XML - where's the beef?

Subject: XML - where's the beef?
From: KMcLauchlan -at- chrysalis-its -dot- com
To: "TECHWR-L" <techwr-l -at- lists -dot- raycomm -dot- com>
Date: Wed, 30 May 2001 10:39:22 -0400

Kevin is trolling again... beware :-)

So, while waiting for something to compile, I browsed
a 2-1/2 year old article:
"Bridging the Gap Between SGML and HTML: The Potential
of XML for Technical Communicators"
by Deborah S. Ray and Eric J. Ray

Among other things, they predicted that within a
couple of years (approximately this past October),
there would be both XML authoring and XML presentation
tools in wide use, much as HTML creation tools and
browsers were ubiquitous in 1998.

So, Deb, Ray and anybody else, what do y'all see
as the current heavyweight XML authoring tools,
and what do you see as the current standard in
XML browsers?

Are there even some suitable tools that are *tending*
toward pre-eminence and widespread use, after the
manner of Netscape Navigator/Communicator and
Internet Explorer (which, at version 5.x doesn't
even have the keyword "XML" in its Help index...)

In one way -- inherent practicality and (relative)
ease-of-implementation -- XML looks (still) so
very promising. In another, it looks like it might
be languishing or hanging-fire, waiting for some
great watershed shove... that hasn't quite shoved, yet.

Yah, I know I can find tons of hits on Google...

### WHAT TO WORK ON
In the XML mailing-list post, who wrote the article on bridging the gap between SGML and HTML?

### EXERCISE DATA

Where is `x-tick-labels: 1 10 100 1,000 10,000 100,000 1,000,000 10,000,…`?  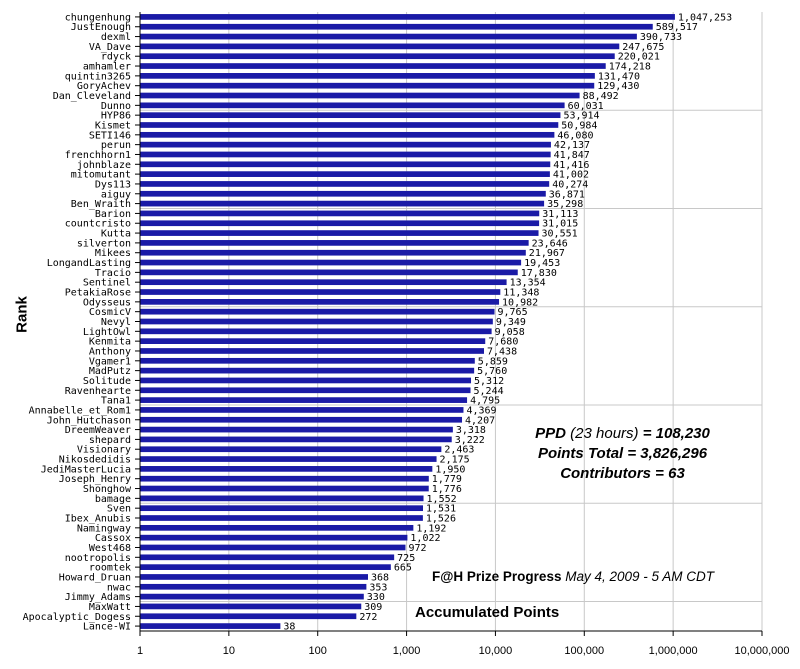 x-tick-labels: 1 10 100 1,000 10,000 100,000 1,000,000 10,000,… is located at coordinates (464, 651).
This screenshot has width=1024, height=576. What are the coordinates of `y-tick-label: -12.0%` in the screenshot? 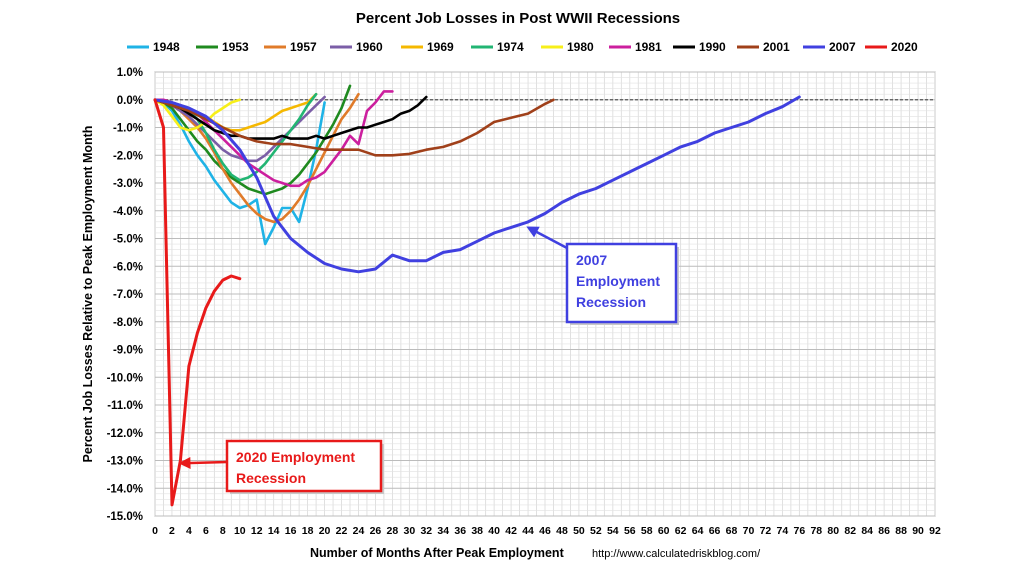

==

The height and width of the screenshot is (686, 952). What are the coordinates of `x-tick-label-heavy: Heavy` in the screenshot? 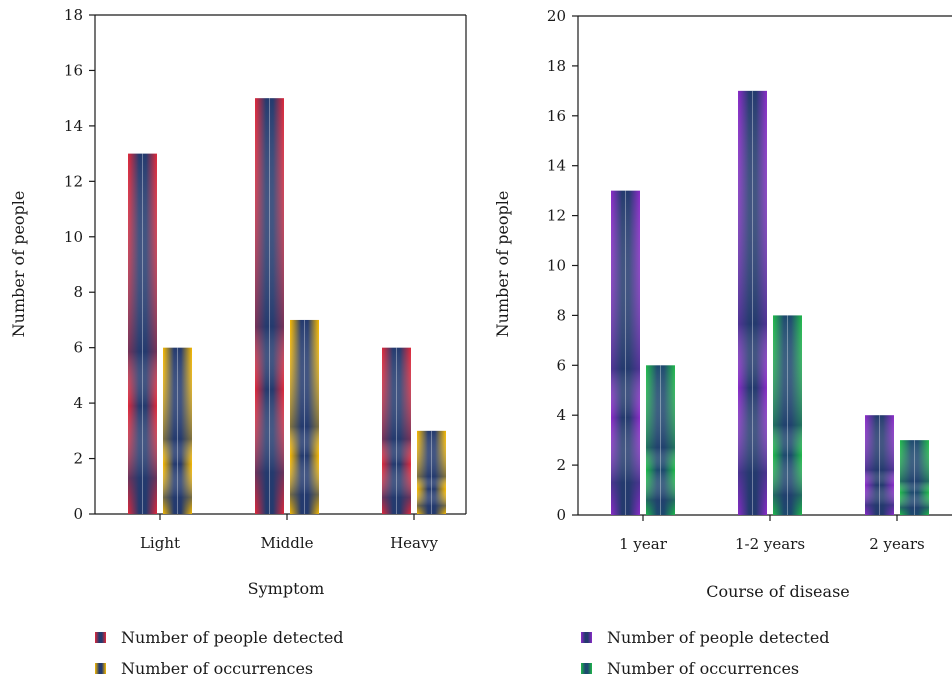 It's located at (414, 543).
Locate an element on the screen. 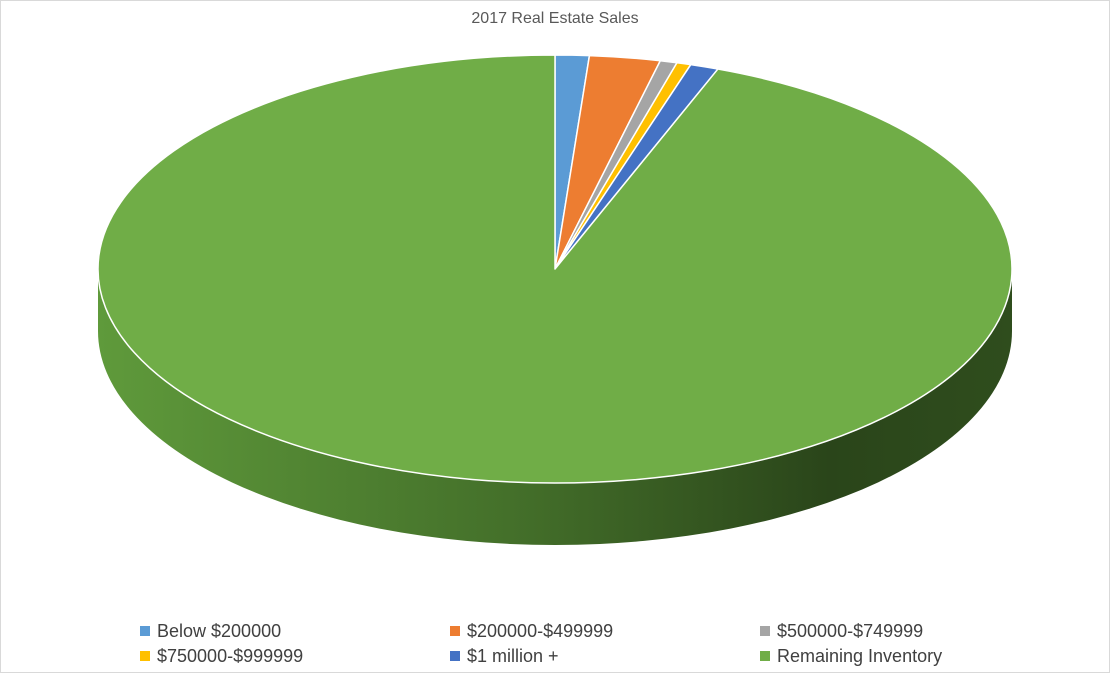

### FINISHED EXERCISE
Deborah S. Ray and Eric J. Ray